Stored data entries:
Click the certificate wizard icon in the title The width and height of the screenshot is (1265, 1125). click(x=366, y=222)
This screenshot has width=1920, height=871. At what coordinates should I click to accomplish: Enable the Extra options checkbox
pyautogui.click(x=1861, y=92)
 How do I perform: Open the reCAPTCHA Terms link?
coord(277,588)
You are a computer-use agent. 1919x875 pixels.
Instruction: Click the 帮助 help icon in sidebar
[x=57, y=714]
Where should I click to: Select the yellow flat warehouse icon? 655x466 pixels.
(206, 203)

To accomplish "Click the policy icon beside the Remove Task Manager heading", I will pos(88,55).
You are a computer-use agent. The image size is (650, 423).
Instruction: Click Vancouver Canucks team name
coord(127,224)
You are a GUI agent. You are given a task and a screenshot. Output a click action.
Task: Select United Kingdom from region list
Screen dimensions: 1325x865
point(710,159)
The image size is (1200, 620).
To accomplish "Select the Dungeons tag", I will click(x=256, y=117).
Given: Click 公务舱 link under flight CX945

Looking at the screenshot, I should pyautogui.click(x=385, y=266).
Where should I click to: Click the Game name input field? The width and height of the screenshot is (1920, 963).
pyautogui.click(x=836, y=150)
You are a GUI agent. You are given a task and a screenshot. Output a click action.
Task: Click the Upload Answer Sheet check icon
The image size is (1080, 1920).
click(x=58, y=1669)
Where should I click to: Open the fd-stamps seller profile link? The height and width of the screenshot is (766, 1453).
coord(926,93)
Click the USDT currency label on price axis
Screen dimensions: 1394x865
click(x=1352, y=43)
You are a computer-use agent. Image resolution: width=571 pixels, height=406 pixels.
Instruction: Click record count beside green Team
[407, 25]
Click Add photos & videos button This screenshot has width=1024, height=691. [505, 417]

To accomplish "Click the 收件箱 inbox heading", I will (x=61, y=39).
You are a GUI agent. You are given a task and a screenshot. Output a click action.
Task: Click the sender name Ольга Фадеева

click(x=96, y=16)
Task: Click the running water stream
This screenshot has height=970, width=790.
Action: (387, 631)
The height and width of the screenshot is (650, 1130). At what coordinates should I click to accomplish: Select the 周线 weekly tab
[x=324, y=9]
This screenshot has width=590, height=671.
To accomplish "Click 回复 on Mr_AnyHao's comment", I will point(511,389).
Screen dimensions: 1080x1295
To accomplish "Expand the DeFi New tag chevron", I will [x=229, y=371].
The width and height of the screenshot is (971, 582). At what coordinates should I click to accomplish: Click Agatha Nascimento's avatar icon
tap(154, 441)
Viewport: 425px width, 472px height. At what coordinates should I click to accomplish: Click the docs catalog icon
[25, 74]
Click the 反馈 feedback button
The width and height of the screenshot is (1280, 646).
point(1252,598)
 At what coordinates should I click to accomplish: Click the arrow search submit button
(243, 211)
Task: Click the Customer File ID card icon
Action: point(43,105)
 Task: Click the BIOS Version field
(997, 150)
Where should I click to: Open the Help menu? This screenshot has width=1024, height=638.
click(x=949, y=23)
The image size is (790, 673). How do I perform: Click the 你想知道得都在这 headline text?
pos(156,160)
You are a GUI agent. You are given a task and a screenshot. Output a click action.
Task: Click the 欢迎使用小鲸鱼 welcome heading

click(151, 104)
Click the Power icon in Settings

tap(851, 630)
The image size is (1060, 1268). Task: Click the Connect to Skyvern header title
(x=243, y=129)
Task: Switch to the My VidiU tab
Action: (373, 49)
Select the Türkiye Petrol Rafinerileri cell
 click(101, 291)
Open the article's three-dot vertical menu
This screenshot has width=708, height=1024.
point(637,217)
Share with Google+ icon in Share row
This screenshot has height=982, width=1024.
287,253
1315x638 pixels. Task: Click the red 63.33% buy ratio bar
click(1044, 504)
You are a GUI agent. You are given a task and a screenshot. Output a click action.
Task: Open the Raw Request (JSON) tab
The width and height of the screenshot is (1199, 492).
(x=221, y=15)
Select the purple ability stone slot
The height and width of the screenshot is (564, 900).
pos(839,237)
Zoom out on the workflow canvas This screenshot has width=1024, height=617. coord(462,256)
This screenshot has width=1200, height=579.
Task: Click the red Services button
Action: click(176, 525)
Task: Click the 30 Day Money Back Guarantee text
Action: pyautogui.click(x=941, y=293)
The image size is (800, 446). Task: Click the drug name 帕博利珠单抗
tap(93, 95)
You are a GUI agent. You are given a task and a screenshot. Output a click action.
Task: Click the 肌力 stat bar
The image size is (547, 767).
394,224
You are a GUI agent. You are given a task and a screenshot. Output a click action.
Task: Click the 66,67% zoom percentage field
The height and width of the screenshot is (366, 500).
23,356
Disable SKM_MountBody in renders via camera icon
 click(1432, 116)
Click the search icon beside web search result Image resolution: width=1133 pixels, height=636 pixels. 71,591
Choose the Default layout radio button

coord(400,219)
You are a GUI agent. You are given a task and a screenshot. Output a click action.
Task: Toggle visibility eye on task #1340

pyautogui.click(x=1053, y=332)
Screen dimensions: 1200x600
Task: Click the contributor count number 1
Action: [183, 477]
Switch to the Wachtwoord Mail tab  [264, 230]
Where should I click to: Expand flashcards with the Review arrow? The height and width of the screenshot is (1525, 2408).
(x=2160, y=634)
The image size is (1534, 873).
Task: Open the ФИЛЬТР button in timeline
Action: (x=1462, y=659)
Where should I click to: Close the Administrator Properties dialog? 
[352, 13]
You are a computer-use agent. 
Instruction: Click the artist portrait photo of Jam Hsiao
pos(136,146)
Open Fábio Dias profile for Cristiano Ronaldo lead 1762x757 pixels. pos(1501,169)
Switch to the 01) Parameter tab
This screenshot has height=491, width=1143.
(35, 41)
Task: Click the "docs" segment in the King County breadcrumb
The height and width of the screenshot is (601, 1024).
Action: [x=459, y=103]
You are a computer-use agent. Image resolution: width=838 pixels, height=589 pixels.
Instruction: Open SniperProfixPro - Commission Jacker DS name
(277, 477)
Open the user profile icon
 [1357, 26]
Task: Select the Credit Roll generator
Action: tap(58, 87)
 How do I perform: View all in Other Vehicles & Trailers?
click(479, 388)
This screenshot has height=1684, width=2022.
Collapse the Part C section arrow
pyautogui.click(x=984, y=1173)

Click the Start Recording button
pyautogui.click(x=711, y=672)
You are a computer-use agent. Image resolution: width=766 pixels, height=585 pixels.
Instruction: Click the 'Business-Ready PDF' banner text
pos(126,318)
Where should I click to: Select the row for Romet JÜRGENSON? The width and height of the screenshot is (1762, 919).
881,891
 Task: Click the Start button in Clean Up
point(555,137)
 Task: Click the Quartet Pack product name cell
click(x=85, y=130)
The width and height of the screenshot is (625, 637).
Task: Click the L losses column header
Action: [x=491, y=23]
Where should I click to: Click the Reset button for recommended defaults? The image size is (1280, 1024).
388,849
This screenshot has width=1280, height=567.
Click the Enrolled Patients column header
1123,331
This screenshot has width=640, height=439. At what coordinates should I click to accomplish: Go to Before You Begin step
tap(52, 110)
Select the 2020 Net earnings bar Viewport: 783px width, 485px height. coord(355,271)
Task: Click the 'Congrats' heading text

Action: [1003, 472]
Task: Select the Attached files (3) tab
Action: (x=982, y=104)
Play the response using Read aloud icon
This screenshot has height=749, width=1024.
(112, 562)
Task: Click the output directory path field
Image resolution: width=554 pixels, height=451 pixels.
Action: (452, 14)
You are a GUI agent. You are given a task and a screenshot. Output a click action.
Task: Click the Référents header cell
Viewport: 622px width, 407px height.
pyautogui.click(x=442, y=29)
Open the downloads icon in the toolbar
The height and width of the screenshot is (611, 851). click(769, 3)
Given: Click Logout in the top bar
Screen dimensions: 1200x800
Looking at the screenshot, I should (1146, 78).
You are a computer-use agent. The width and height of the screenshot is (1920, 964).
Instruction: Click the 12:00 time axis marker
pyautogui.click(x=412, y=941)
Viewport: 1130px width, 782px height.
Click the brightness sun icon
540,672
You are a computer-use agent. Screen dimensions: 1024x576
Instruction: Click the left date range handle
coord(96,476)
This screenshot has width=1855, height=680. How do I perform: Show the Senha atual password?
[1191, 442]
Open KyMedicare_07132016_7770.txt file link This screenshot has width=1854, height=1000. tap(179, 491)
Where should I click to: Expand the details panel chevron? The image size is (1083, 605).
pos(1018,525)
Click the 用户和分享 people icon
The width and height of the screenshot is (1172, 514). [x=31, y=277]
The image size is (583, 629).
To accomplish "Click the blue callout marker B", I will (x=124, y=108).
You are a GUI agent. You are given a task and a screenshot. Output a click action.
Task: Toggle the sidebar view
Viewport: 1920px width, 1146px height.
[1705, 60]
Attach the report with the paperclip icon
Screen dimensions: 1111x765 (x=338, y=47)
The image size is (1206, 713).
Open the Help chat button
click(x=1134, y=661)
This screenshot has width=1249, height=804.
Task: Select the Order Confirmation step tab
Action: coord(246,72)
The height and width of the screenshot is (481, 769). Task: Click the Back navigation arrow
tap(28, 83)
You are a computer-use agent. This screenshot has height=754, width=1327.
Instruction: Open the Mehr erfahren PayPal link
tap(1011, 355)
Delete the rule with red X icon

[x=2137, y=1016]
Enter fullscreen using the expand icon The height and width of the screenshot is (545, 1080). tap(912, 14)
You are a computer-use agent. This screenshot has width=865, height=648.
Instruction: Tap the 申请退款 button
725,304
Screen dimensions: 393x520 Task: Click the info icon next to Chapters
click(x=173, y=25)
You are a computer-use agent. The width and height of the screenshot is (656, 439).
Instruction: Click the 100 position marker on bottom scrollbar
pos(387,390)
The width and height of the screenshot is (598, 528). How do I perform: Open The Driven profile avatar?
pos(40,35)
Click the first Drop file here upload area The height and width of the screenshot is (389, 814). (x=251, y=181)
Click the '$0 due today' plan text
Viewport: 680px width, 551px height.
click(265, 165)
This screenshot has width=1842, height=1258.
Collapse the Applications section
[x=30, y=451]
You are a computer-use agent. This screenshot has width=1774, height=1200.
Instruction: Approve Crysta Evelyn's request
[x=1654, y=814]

- _Aim of the exercise_
Begin with the line above that has "This screenshot has width=640, height=439." and continue through the line that has "Open KyMedicare_07132016_7770.txt file", setting each one down exactly. Stop there.

- _Answer for this exercise_
This screenshot has width=640, height=439. At what coordinates should I click to accomplish: Go to Before You Begin step
tap(52, 110)
Select the 2020 Net earnings bar Viewport: 783px width, 485px height. coord(355,271)
Task: Click the 'Congrats' heading text

Action: [1003, 472]
Task: Select the Attached files (3) tab
Action: (x=982, y=104)
Play the response using Read aloud icon
This screenshot has height=749, width=1024.
(112, 562)
Task: Click the output directory path field
Image resolution: width=554 pixels, height=451 pixels.
Action: (452, 14)
You are a GUI agent. You are given a task and a screenshot. Output a click action.
Task: Click the Référents header cell
Viewport: 622px width, 407px height.
pyautogui.click(x=442, y=29)
Open the downloads icon in the toolbar
The height and width of the screenshot is (611, 851). click(769, 3)
Given: Click Logout in the top bar
Screen dimensions: 1200x800
Looking at the screenshot, I should (1146, 78).
You are a computer-use agent. The width and height of the screenshot is (1920, 964).
Instruction: Click the 12:00 time axis marker
pyautogui.click(x=412, y=941)
Viewport: 1130px width, 782px height.
Click the brightness sun icon
540,672
You are a computer-use agent. Screen dimensions: 1024x576
Instruction: Click the left date range handle
coord(96,476)
This screenshot has width=1855, height=680. How do I perform: Show the Senha atual password?
[1191, 442]
Open KyMedicare_07132016_7770.txt file link This screenshot has width=1854, height=1000. tap(179, 491)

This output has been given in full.